In the early years, quality journalism had gone down, replaced by clickbait content for publishers to get revenue. But as advertising yields declined, digital publishers and creators are now looking to direct reader revenue based business models.
Dadoo explained that on average, publishers expect only 1%-5% of their users to subscribe. The rest of the non-subscribers are typically casual visitors referred by social media, international visitors, or local visitors who have already subscribed elsewhere.
However, he, along with his co-founder Dushyant Khare, saw an opportunity to provide an incremental revenue model which allows publishers to monetise casual visitors while beating subscription fatigue and making pay-per-content seamless for global users. Meanwhile, Dadoo said they saw this as a solution for consumers to democratise access to quality content, as opposed to buying dozens of subscription plans.

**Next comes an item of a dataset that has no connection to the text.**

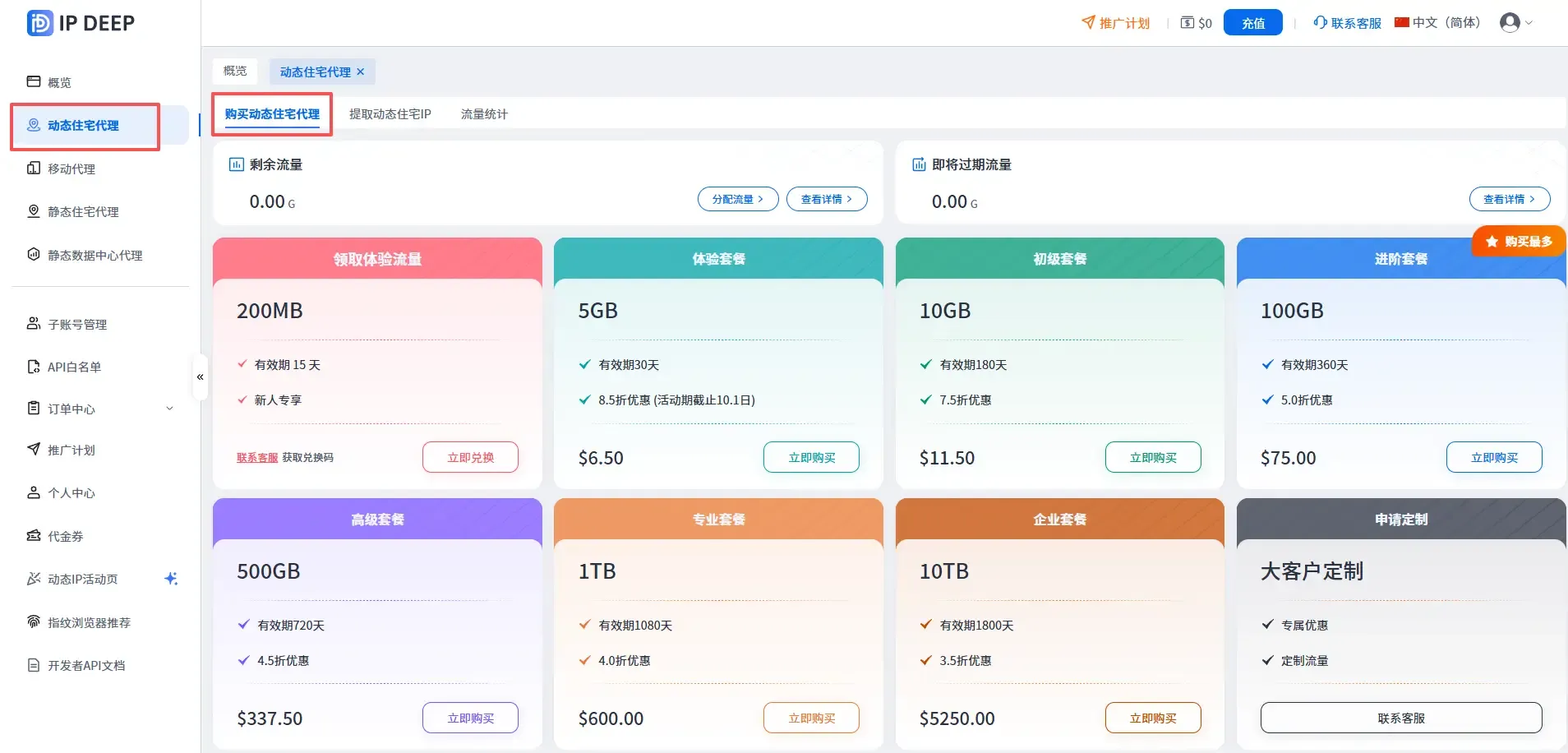Open the 中文（简体）language selector

point(1437,22)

Few¢ents, a Singapore based FinTech-for-Media startup provides solutions for digital publishers and creators to incrementally monetize their never-subscribers. Through the company’s solution, digital publishers unbundle and monetize premium content, including articles, video and podcasts, via a pay-per-content service covering 50+ currencies, that sits on the publishers’ sites.

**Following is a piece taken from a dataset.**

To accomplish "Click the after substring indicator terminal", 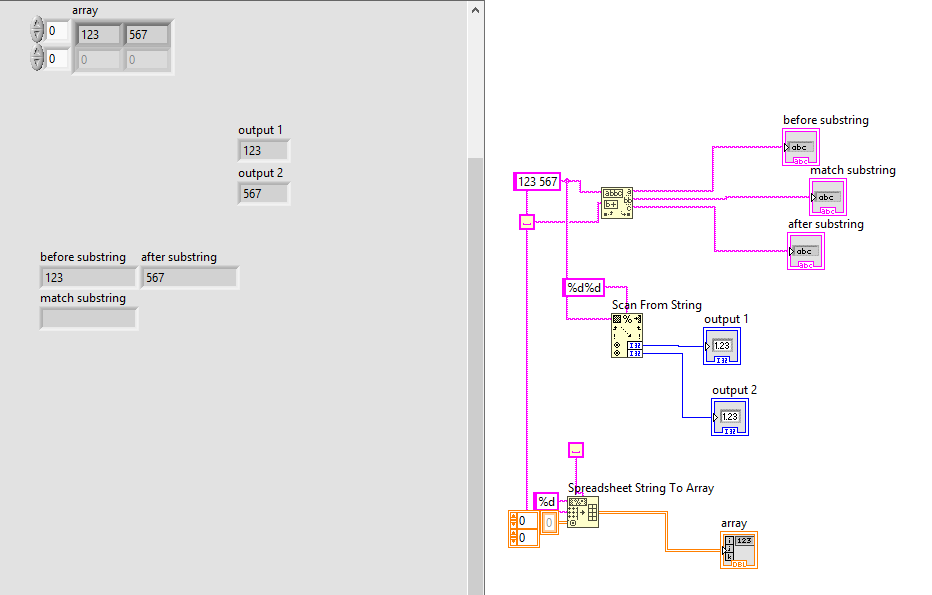I will 806,251.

But why focus their attention on the media industry?
“With the proliferation of the creator economy and creator tools, we see that quality content is no longer limited to large media houses. As a result of this fragmentation across all content formats, we see a large and growing need for unbundling and pay-per-content. We felt it was quite ironic that for the longest time digital media made revenue by disengaging their audiences from content but instead via ad-clicks. The content industry has been searching for complimentary engagement-led direct revenue models that can be scaled globally. And that’s where FinTech comes into play,” Dadoo said.
Today, every publisher and creator has global audiences and payments are personal for every user. Dadoo observed that users prefer local payment methods beyond just credit cards and want to do so seamlessly and efficiently.
“For micropayments to work globally, a FinTech layer sits on top of our Media solutions layer allowing seamless micropayments in 50+ currencies from global audiences back to the publisher in their local currency,” he added.
Few¢ents helps publishers identify quality content better, and monetize content better. Dadoo said they are focusing efforts on identifying quality content which audiences will be willing to pay for and building analytics and algorithms to help identify these content.
Recently, the startup raised US$1.6m ($2.13m) in a seed funding round with key investments from venture capital funds M Venture Partners and Hustle Fund as well as from angel investors such Koh Boon Hwee, former chairman of DBS Bank, Kenneth Bishop, former managing director of Southeast Asia at Facebook, amongst others.
Dadoo said they aim to have creators and digital publishers, with the help of Few¢ents, focus on giving quality content without having to worry about reader revenues at a global scale.